(Element and text location data)
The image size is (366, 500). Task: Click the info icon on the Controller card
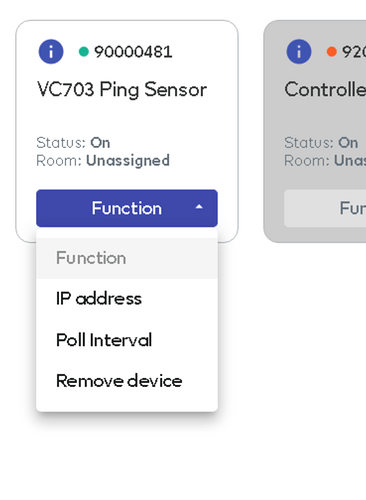[x=299, y=52]
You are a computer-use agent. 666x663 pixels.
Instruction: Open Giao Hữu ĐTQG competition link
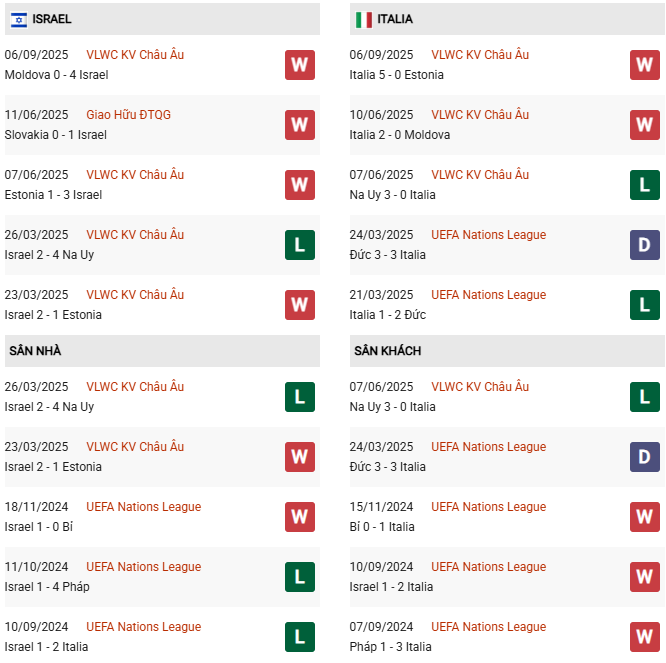(x=128, y=115)
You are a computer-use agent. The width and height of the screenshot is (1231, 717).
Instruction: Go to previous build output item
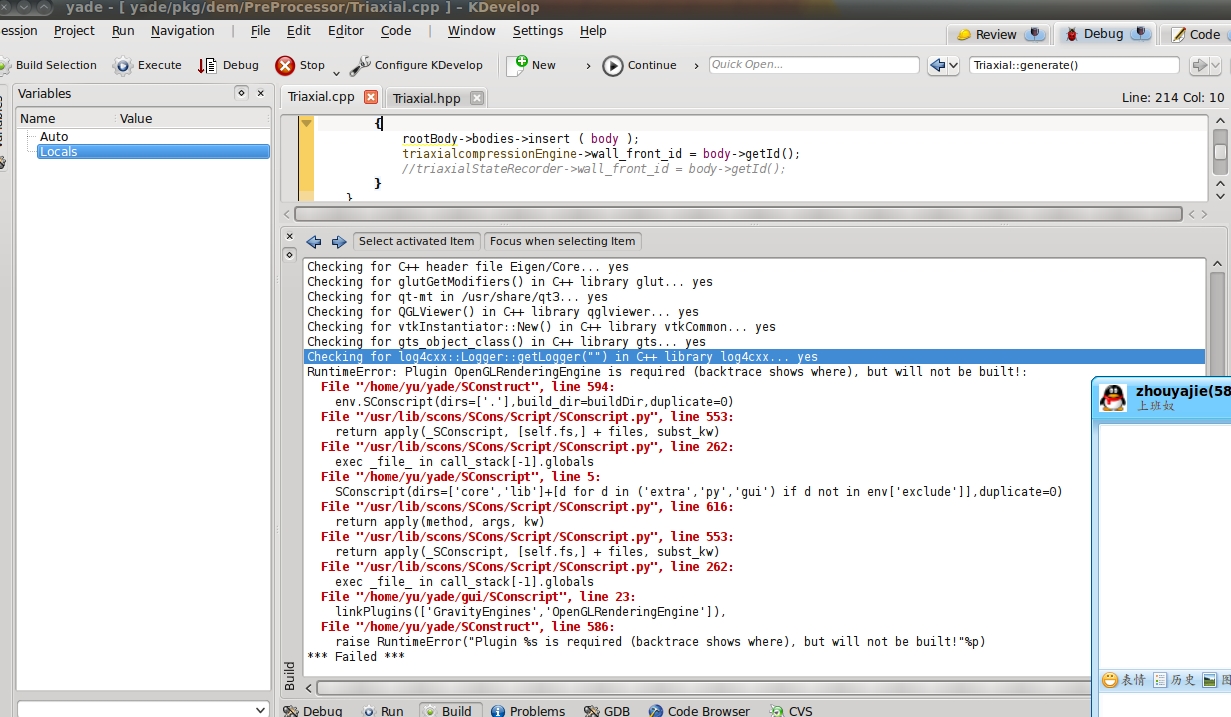pyautogui.click(x=314, y=242)

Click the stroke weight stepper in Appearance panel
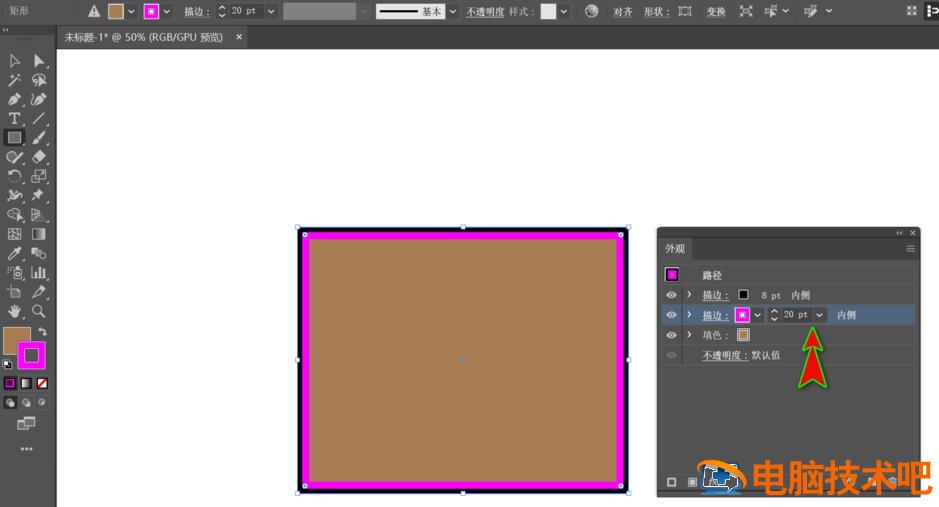[x=773, y=315]
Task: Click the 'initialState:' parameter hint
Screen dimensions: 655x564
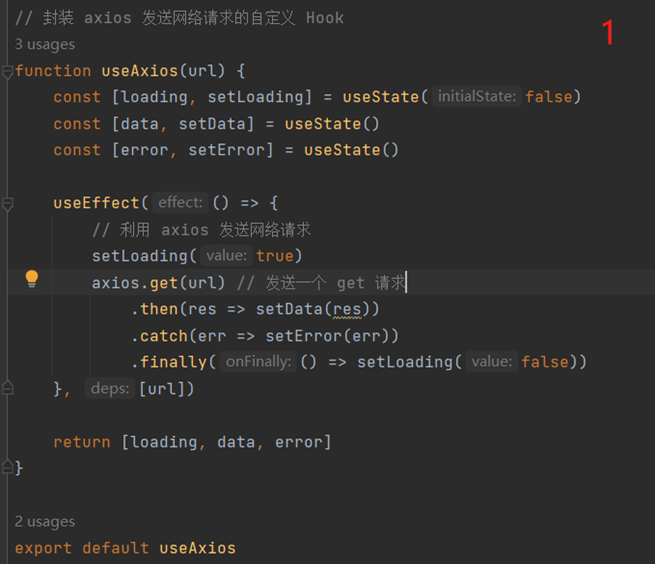Action: (x=477, y=97)
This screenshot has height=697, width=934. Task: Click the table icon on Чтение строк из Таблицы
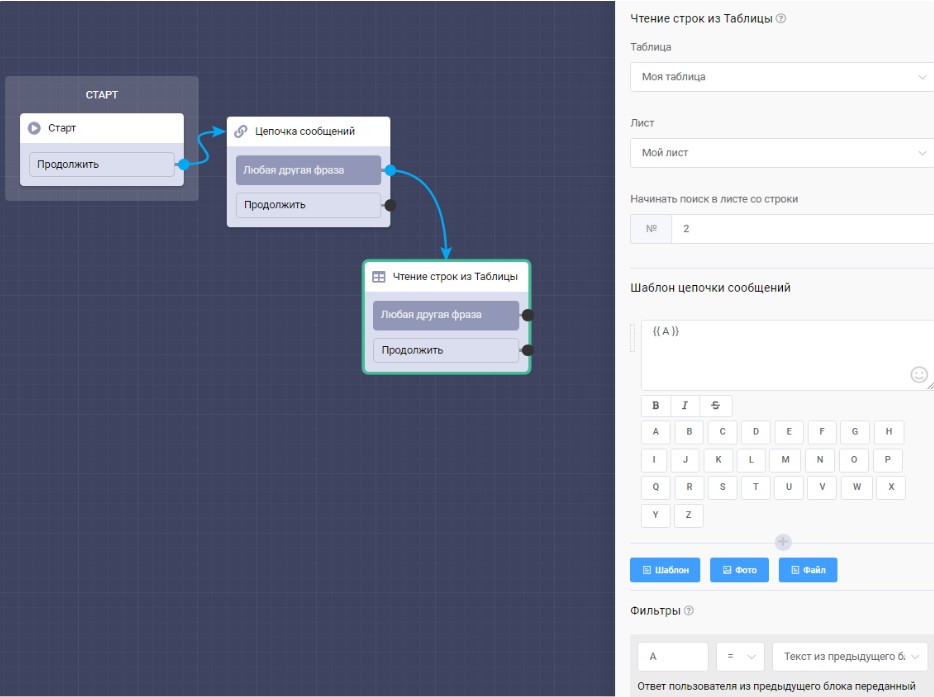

> [Short task]: Can you rewrite all of the lines above, keeping each one's instruction text, shifting every coordinate in the answers up by 91, and leaving the pictures out?

> [Solution for this problem]:
The image size is (366, 500). Task: Click the info icon on the Controller card
[x=390, y=143]
You are a computer-use agent. 666x663 pixels.
Instruction: Open Giao Hữu ĐTQG competition link
(x=219, y=206)
You are a computer-use agent. The width and height of the screenshot is (1231, 717).
Instruction: Go to previous build output item
pyautogui.click(x=405, y=333)

Click the stroke weight stepper in Appearance panel
[x=864, y=406]
Task: Click the 'initialState:' parameter hint
Screen dimensions: 655x564
Action: (x=568, y=188)
This screenshot has height=697, width=934. Task: Click the table icon on Чтение строк из Таблицы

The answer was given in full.